“Früh übt sich, was ein Meister werden will” is probably one of the most famous quotes from Schiller’s drama about the Swiss national hero William Tell and should probably also apply to the intended change in the boat license regulation in Croatia. The Croatian government plans to allow rented boats up to a length of 5 meters and a maximum motorization of 5 kW (about 6.8 hp) to be used by people 18 years and older at a distance of up to 500 meters from the coast without a boating license.
Among the objectives of the measure is the intention to introduce people to motorized water sports gently and as inexpensively as possible. Since the new boat license regulation but at the same time also increases the attractiveness of Croatian tourist centers, one hopes of this in addition, of course, further tourist revenue from the nautical sector.
Survey boat license
This regulation is initially considered as a legislative proposal, on which a public hearing, similar to the usual hearing of associations in Germany, for example, has already been completed. However, only Croatian citizens who are registered in the Croatian e-Gradanin system, i.e. have a so-called “electronic passport”, could participate. Later, this new regulation, but with possible changes regarding the increase of the horsepower limit for small motorized boats should then be implemented in national Croatian law.
Neighboring countries more liberal!
Even though these measures represent a step in the right direction, this already does not go far enough for many water sports enthusiasts and those who want to become one, as other countries take a much more liberal approach to the issue of “boat licenses” with regard to possible entry-level motorization.
In Italy up to 40 hp without a boat license
First and foremost is Italy, one of the most important Adriatic riparian countries with which Croatia is vying for the favor of water sports enthusiasts. Basically, in Italy boats with an engine power of 40 hp can be operated without permit. The same rule applies to foreigners if the boat flies the Italian flag. In other words, a foreigner can rent a boat in Italy with an engine of up to 40 hp or 30kW without a permit and sail it up to 6 nautical miles from shore.
In Germany, up to 15 hp without a boating license
Germany also has a much more liberal regulation: both inland and at sea, motorboats up to 15 hp are license-free, and one may sail the waterways there without sport boat license up to three nautical miles from shore.
Only rented boats without a boating license
Main point of criticism of potential future boaters: with 6.8 hp, one is, especially with appropriate swell, quite underpowered on the road and the fun of water sports would not really arise. Also the fact that with the new regulation exclusively rented boats are to be used driver’s license-free, encounters incomprehension. Not least for this reason, it is proposed to exempt motorized recreational boats up to 15 hp from the driving license requirement.
Law text translated
Translated, the upstream discussion about mandatory driver’s license in Croatia: With this regulation, it is prescribed that a person who has completed 18 years of age without a permit (boat license) is allowed to drive at a maximum distance of 500 meters from the nearest shore a boat up to 5m in length and engine power up to 5kW, which is rented without a crew, as well as a boat with water jet propulsion (jet ski), which is equipped with an electronic system to limit the speed to, from and within the polygon defined by the concession or concession permit.

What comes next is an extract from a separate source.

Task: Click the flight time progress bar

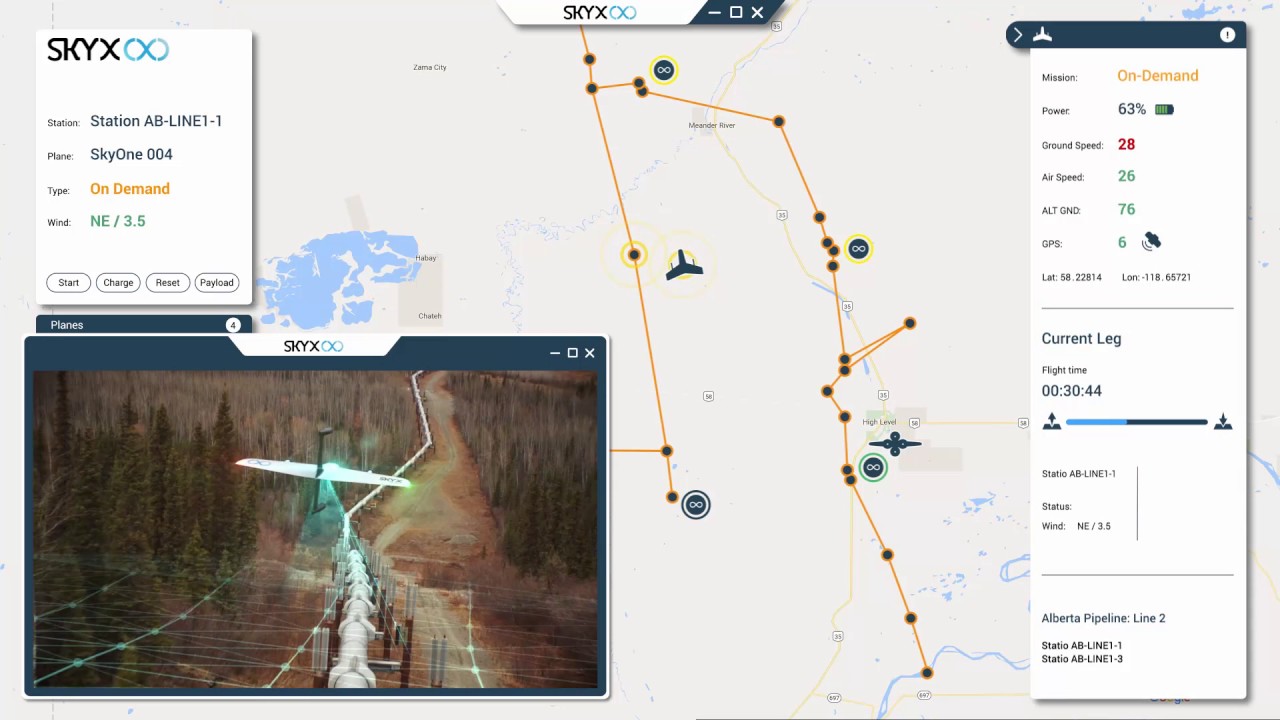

This regulation amends Article 34 to require the minimum content of the permit on the minimum number of crew members, that the certificate form is published on the website of the Ministry and that Appendix 1 with the certificate form is deleted accordingly.
Up to 500 meters from shore
And in case a close reading might misunderstand what was being discussed: Jet skis are to be allowed to sail in cordoned-off areas (polygon), said power-driven recreational boats freely in an area up to 500 meters from the nearest shore, as was assured after telephone consultation.
SeaHelp will continue to advocate, as it has in the past, for the liberalization of the laws regarding mandatory driving licenses in Croatia, so that no additional bureaucratic hurdles are imposed on all affected skippers and newcomers to motorized water sports. A similarity to the regulations in neighboring Italy would be quite desirable in order to really achieve the goals set, namely the sustainable further promotion of nautical tourism in Croatia.